Advantages of a Fee-For-Service (Indemnity) Health Insurance Policy

  • Unlimited choice of doctors, hospitals and other health care providers, and non-experimental treatments 
    • The greatest advantage to indemnity health coverage is freedom of choice -- both when deciding which doctors to see and when to see them.
    • The only provision of an indemnity policy which could limit choice is the "Usual, Customary and Reasonable" (UCR) clause because it sets a limit on how much the insurer will pay. You have the freedom to go to the most expensive doctor in town, but you will have to pay the difference between UCR and the doctor's fee.
    • It's up to you to decide what kind of treatment you want and who will provide the treatment, as well as when and where you want to receive it.
  • No delay-- Unlike a managed care type policy, there is no waiting or fighting for a referral to an in-network specialist or for approval of a treatment.

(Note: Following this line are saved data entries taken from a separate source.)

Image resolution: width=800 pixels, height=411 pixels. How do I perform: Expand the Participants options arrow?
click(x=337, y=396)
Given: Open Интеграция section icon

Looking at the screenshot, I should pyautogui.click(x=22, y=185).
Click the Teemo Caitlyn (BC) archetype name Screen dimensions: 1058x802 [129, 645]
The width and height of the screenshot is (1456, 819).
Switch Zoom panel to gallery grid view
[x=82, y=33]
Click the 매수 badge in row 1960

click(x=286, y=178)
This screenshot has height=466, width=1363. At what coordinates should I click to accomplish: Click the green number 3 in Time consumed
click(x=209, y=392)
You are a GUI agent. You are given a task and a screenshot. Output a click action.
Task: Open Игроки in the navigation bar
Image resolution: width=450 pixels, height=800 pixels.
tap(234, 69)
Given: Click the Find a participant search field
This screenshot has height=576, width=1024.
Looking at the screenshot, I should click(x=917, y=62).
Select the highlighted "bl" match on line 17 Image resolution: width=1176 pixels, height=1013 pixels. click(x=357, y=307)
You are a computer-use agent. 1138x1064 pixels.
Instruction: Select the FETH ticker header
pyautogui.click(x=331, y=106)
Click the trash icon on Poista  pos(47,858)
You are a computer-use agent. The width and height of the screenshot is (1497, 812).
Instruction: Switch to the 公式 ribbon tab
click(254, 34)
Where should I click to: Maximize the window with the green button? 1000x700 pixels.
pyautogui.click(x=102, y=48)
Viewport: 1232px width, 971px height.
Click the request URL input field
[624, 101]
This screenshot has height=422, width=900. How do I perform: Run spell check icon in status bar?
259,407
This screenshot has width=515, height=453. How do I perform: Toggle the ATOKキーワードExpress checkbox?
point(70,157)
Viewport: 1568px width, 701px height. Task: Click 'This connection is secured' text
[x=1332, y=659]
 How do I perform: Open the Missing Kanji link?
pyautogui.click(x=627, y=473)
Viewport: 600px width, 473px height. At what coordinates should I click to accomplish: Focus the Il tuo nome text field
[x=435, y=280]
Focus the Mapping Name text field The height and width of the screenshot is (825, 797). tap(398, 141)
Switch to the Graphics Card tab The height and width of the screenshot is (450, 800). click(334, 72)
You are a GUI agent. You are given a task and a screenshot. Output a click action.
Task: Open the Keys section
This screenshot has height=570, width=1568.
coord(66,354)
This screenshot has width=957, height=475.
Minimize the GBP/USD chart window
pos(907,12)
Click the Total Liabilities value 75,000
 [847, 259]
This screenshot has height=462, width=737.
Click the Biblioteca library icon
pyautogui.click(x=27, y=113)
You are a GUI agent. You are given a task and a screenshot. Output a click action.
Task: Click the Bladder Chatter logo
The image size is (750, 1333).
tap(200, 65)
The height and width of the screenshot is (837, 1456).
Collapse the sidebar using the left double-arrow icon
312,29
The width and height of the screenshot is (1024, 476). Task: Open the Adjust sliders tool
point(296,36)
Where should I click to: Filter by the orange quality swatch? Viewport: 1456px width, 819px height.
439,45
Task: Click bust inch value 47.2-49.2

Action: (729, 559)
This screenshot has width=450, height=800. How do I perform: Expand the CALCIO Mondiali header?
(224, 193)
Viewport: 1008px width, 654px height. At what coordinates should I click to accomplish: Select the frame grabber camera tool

Disadvantages of a Fee-For-Service (Indemnity) Health Insurance Policy

  • Expense -- Indemnity plans are the most expensive of all the health insurance plans both in terms of premiums and what the patient must pay out-of-pocket. In addition to the deductible, and the 20% - 30% co-insurance, the patient may have to pay for any amount the doctor bills over what the insurance company determines to be a "usual, customary, and reasonable" charge.
  • Paperwork -- Typically the doctor will bill the insurance company and the patient at the same time, leaving you to determine what portion of the bill you owe. You, the patient must reconcile the payments and know what you owe to each provider. Even worse, some doctors require that you pay "up front," leaving you to handle the claim submission to the insurance company.
  • Little or no preventive benefits -- Indemnity plans typically only cover medical charges with respect to an actual health problem. General preventive measures, such as an annual physical, and educational programs are not usually covered.
  • Uncertainty about how much money the company will pay as "usual, customary and reasonable" and whether the doctor visit, test and/or treatment are "medically necessary."  (As a general matter, insurance companies do not advise about  these matters before a service is rendered.)